This invention is related to the field of compositions useful in the control of pests that eat cellulose, such as, termites.
Cellulose is the most abundant composition on the planet. It is a polymer that is made from glucose. Wood contains 50 weight percent cellulose and cotton contains 90 weight percent cellulose. Cellulose is a generic term for a composition that contains alpha cellulose, beta cellulose, and gamma cellulose. Alpha cellulose has a much higher degree of polymerization (“DP”) than beta or gamma cellulose. Alpha Cellulose has a DP in the thousands depending on the source of the alpha cellulose. Alpha cellulose can be made into microcrystalline cellulose. Microcrystalline cellulose has a DP of less than 400.
Pests that eat cellulose are very destructive.
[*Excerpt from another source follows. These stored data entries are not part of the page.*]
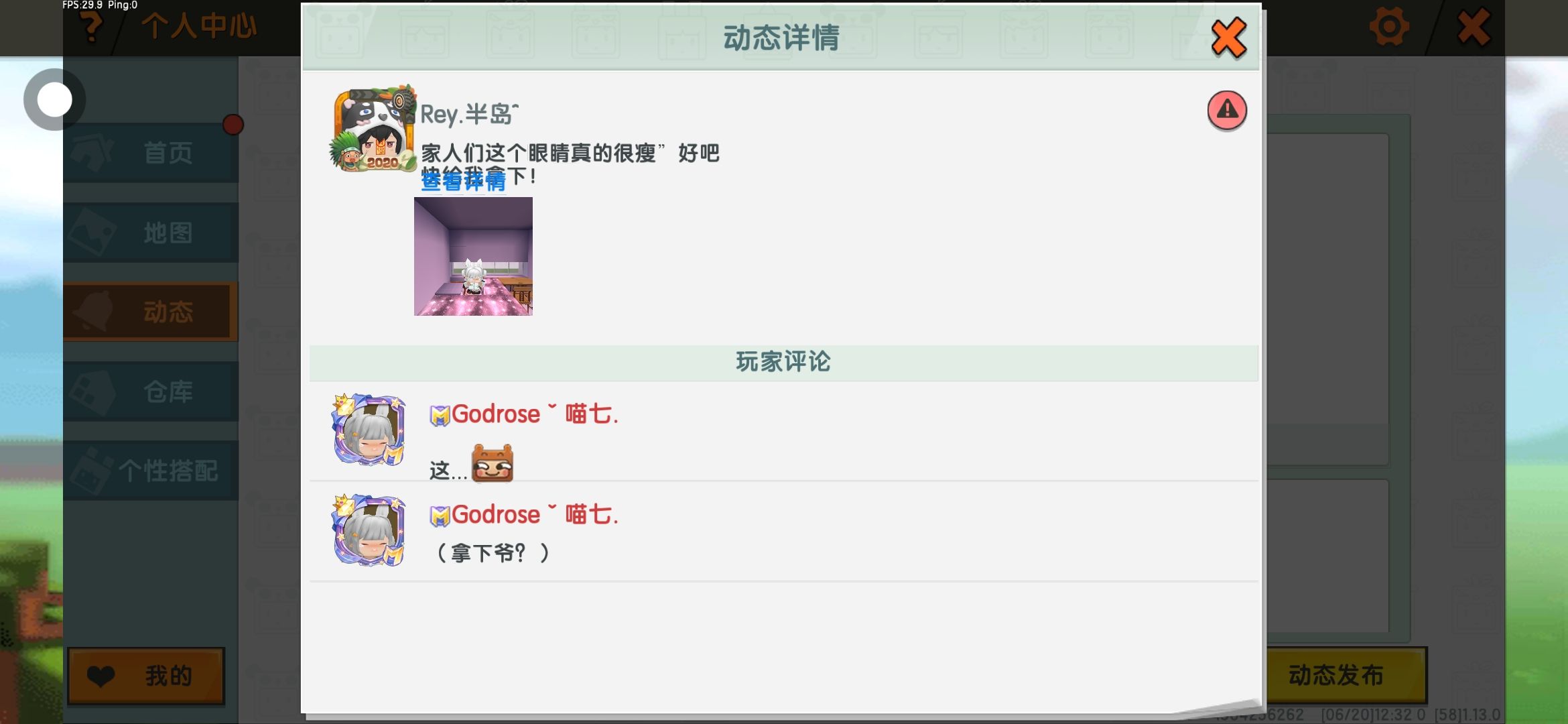Tap Rey.半岛 panda avatar

click(x=373, y=129)
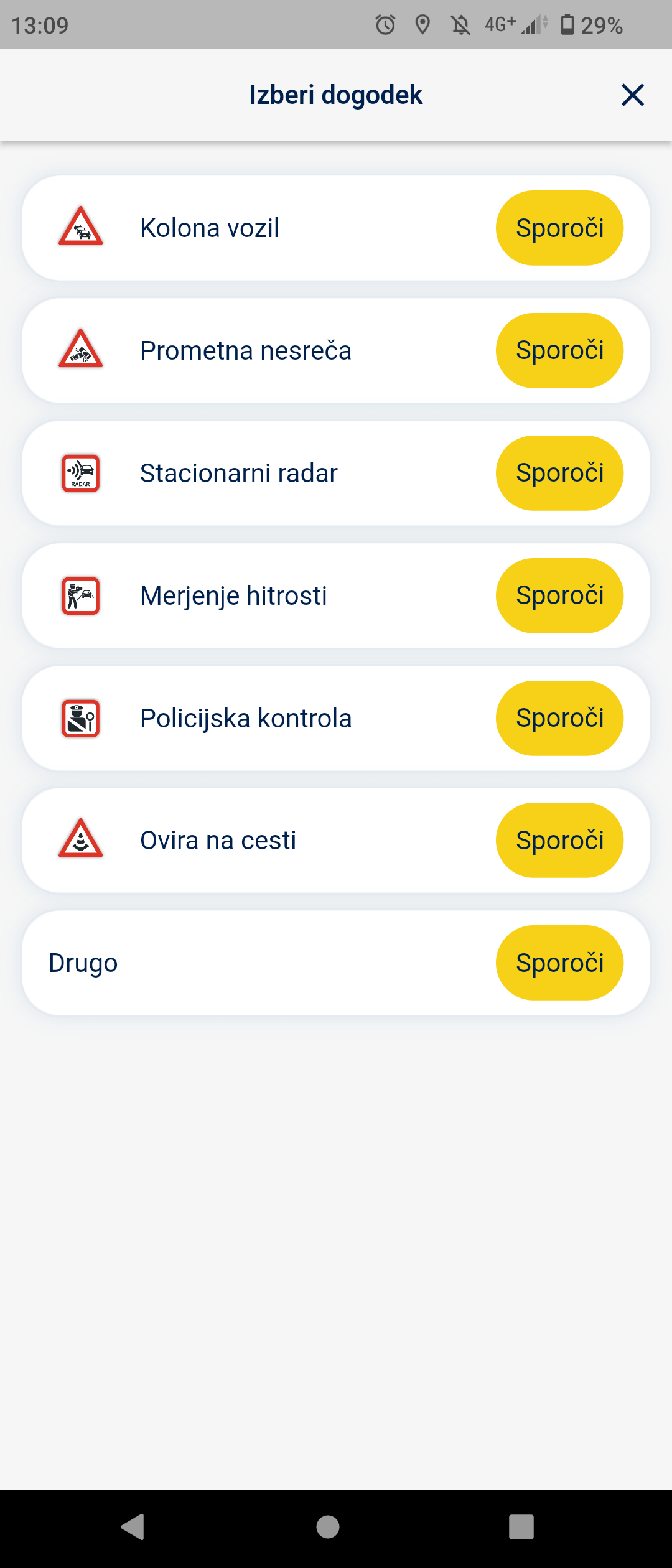Report Ovira na cesti event
Screen dimensions: 672x1568
pyautogui.click(x=559, y=840)
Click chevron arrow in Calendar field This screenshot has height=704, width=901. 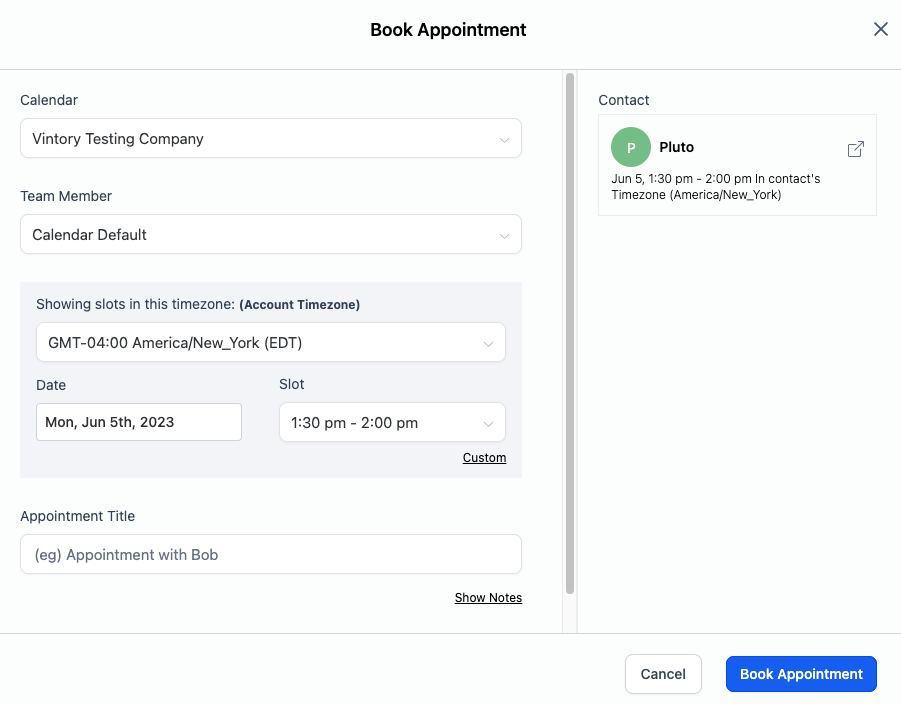pyautogui.click(x=504, y=140)
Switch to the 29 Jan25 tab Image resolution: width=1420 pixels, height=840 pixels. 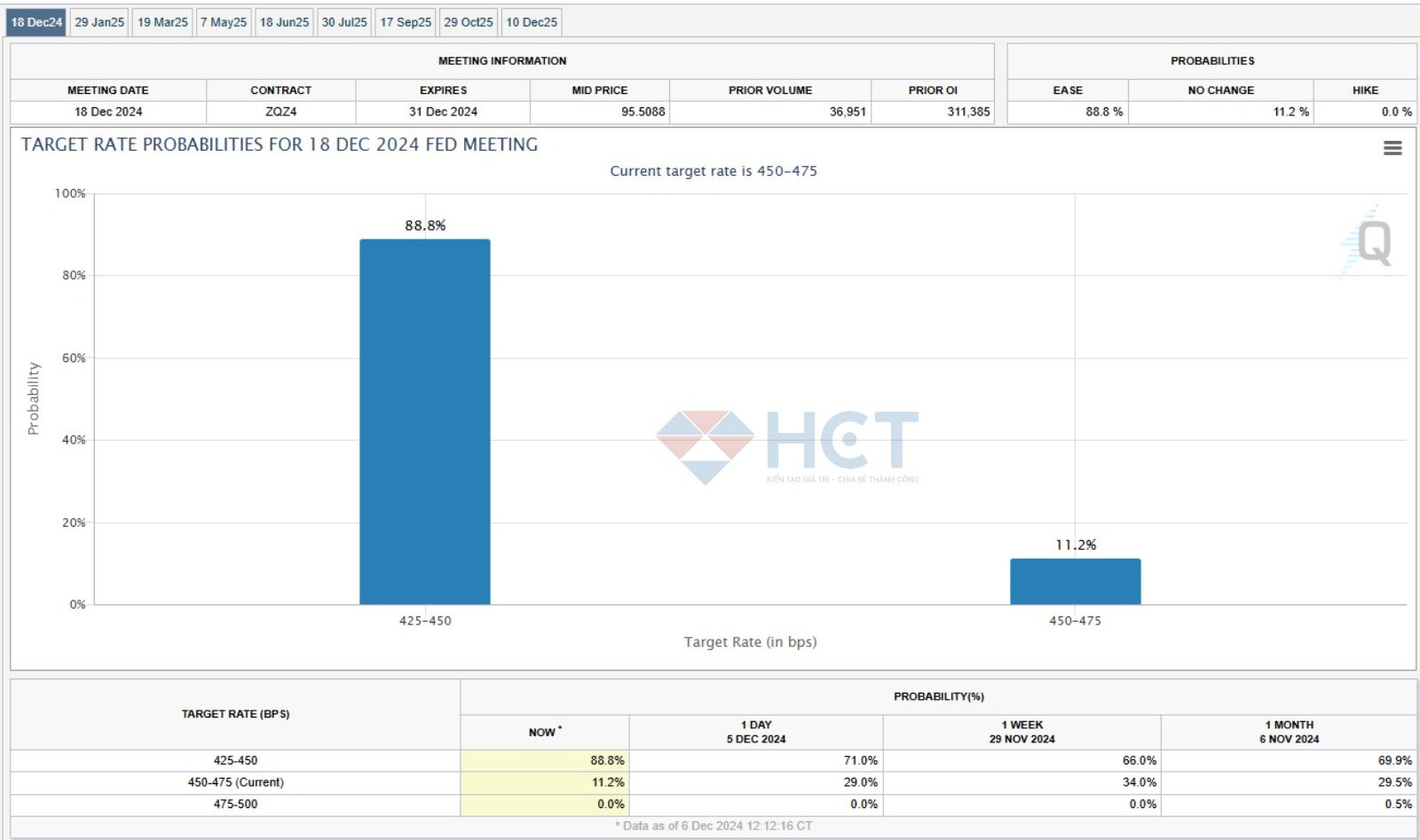99,22
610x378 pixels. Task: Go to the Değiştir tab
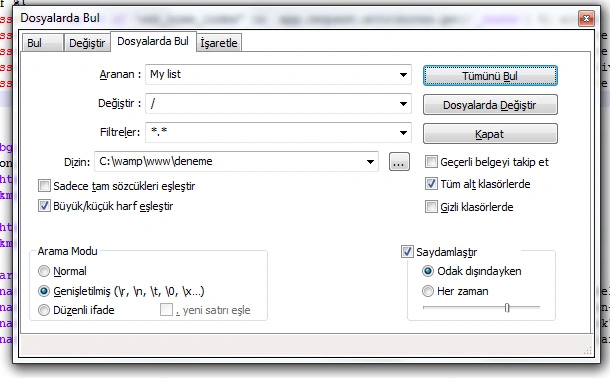pos(87,43)
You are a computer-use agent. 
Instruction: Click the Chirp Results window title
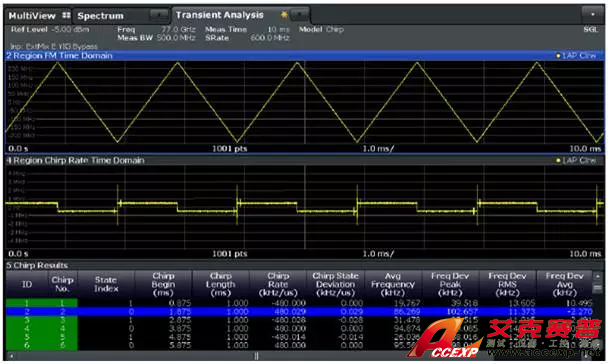[x=37, y=266]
Termites are very destructive easily causing billions of dollars in damage each year. Research is constantly being conducted to find new measures that can better control termites, especially termite species that have been difficult to control in the past.
This invention provides a solution to the problems of controlling pests that eat cellulose.
This invention is related to the field of compositions useful in the control of pests that eat cellulose, such as, termites, where said composition is compacted and where said composition comprises alpha-cellulose, water, and a pesticide.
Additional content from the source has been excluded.